Work item:
No pictures should be carried over. Output all other parts of the entries verbatim.

[[ Data under study open ]]

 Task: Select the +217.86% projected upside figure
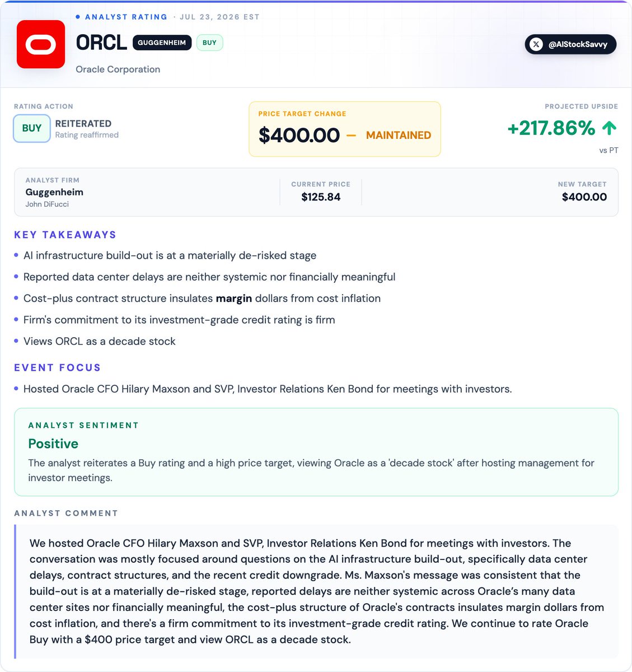click(551, 128)
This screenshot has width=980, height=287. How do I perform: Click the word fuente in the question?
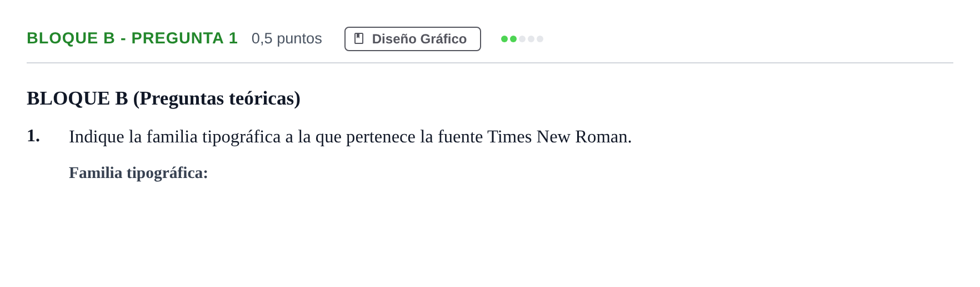[x=460, y=137]
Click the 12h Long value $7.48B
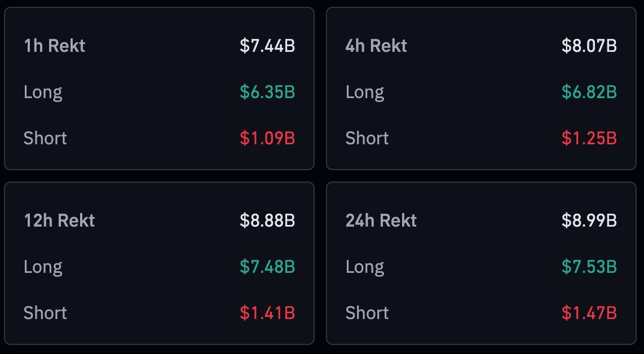644x354 pixels. pos(267,267)
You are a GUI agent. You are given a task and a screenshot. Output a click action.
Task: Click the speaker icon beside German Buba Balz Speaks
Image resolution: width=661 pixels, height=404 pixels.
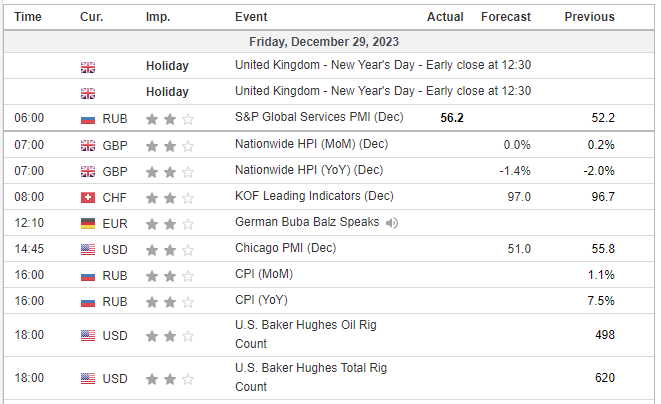[x=391, y=222]
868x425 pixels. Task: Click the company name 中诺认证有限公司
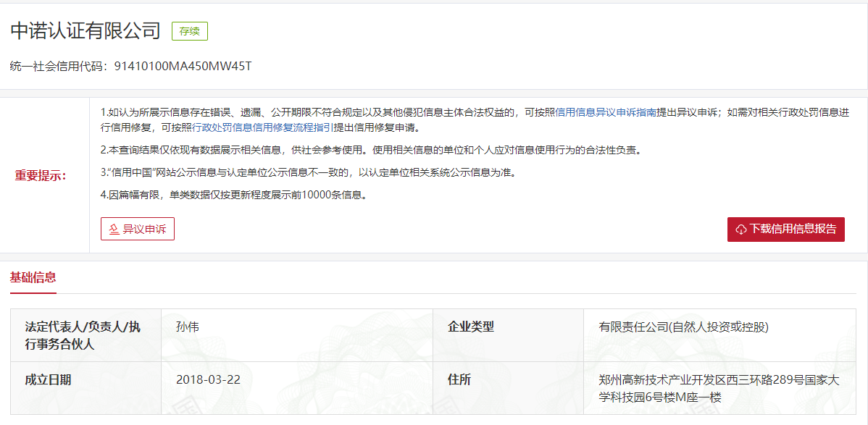[85, 31]
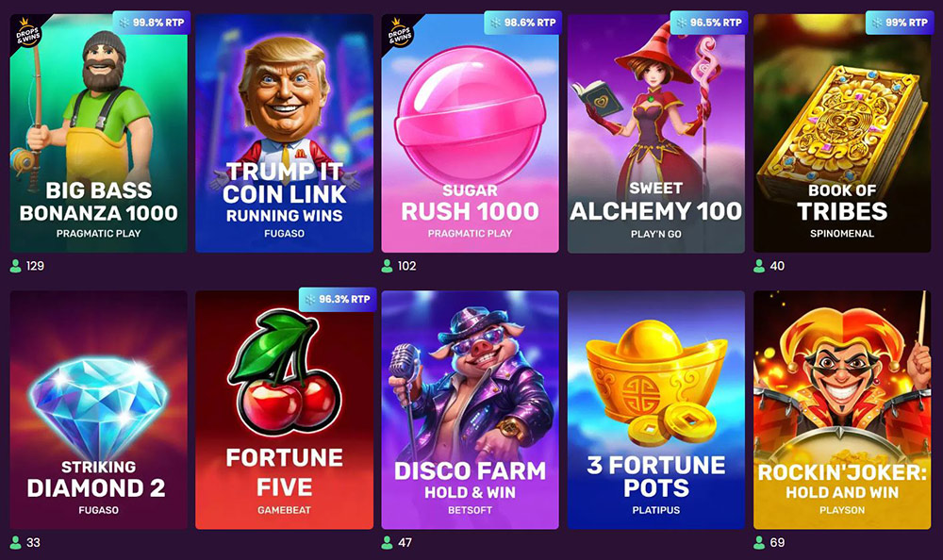Launch Rockin'Joker Hold and Win
The width and height of the screenshot is (943, 560).
coord(842,409)
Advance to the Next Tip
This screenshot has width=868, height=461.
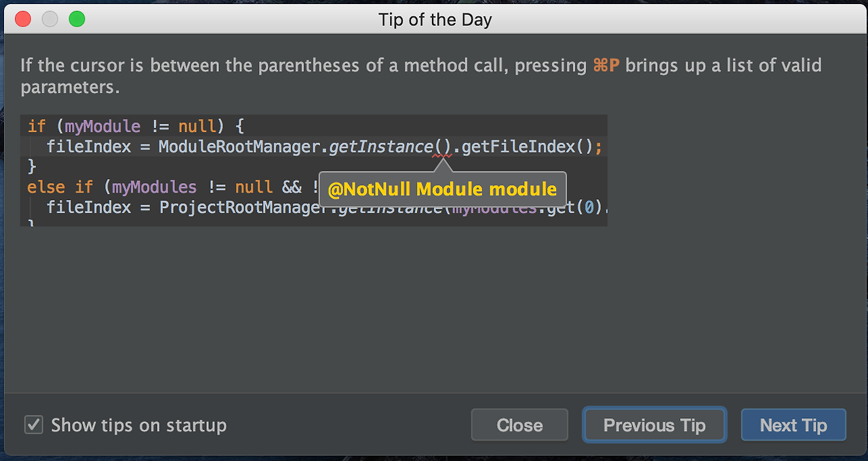tap(793, 425)
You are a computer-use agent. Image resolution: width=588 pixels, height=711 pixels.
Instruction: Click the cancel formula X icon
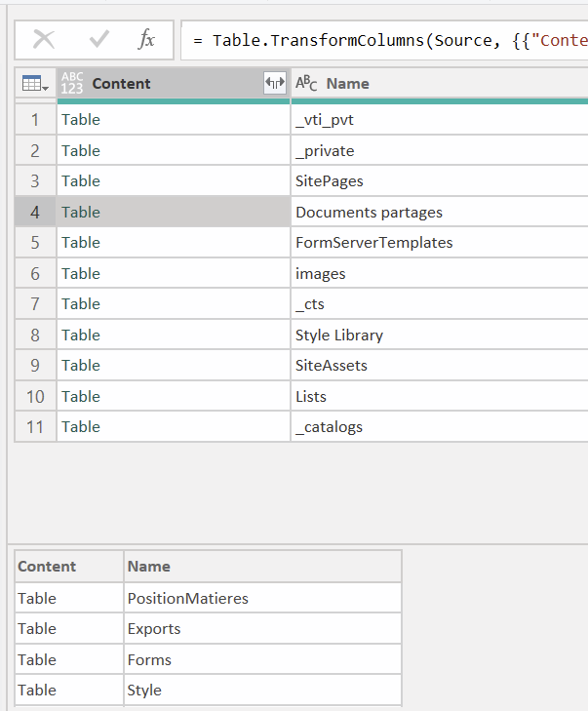click(44, 39)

[[ Data under study closed ]]

Written response:
 Task: Select the +217.86% projected upside figure
click(551, 128)
This screenshot has width=980, height=287. How do I perform: Click the word fuente in the question?
[x=460, y=137]
Click the 12h Long value $7.48B
644x354 pixels. pos(267,267)
You are a GUI agent. You are given a task and a screenshot. Output a click action.
Task: Click the speaker icon beside German Buba Balz Speaks
Image resolution: width=661 pixels, height=404 pixels.
[x=391, y=222]
868x425 pixels. Task: Click the company name 中诺认证有限公司
[85, 31]
Launch Rockin'Joker Hold and Win
The width and height of the screenshot is (943, 560).
coord(842,409)
Advance to the Next Tip
This screenshot has width=868, height=461.
tap(793, 425)
You are a computer-use agent. Image resolution: width=588 pixels, height=711 pixels.
Instruction: Click the cancel formula X icon
click(44, 39)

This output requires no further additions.